• _EXERCISE BRIEF_
I would like the records restated word for word, without the pictures.

(PROVIDED DATA)

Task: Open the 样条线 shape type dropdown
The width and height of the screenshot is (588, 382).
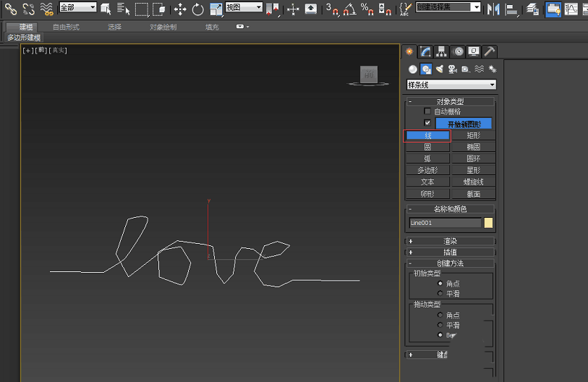Action: pos(451,85)
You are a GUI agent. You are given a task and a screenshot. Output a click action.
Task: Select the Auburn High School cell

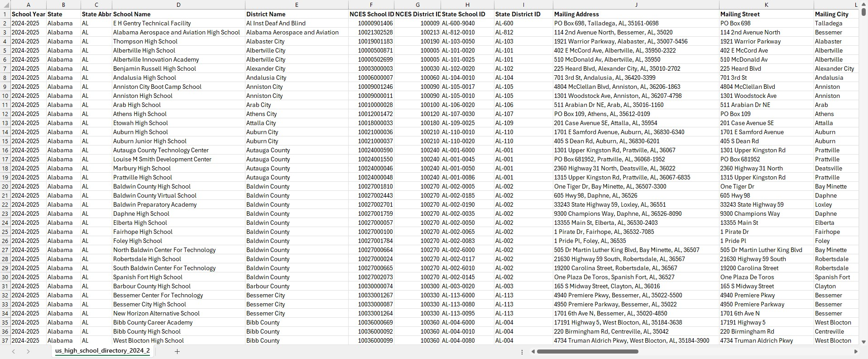pos(178,132)
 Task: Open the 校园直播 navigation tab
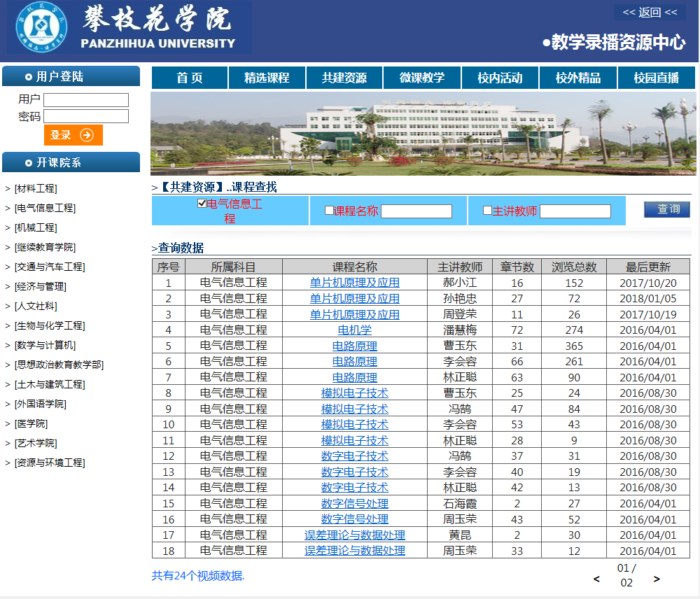pos(656,78)
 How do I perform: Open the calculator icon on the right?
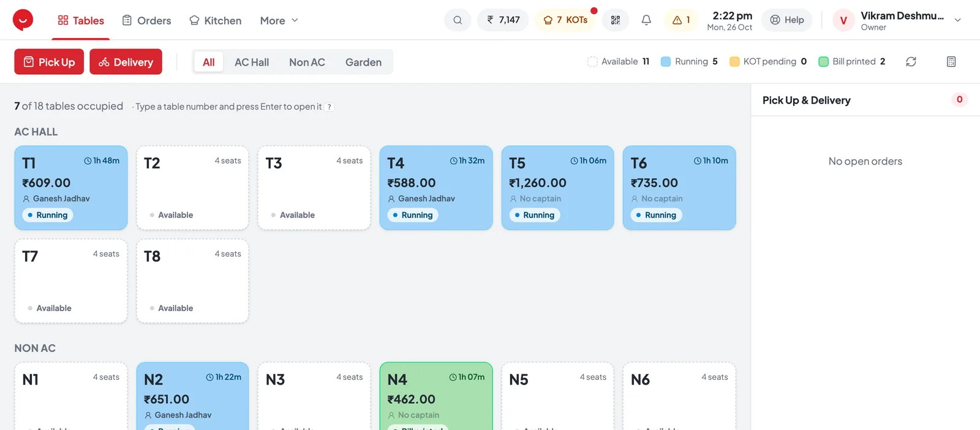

(End PROVIDED DATA)

• _ANSWER BOX_
Task: Open the 样条线 shape type dropdown
The width and height of the screenshot is (588, 382).
Action: pos(451,85)
You are a GUI agent. You are given a task and a screenshot. Output a click action.
Task: Select the Auburn High School cell

pos(178,132)
 Task: Open the 校园直播 navigation tab
pos(656,78)
 How do I perform: Open the calculator icon on the right?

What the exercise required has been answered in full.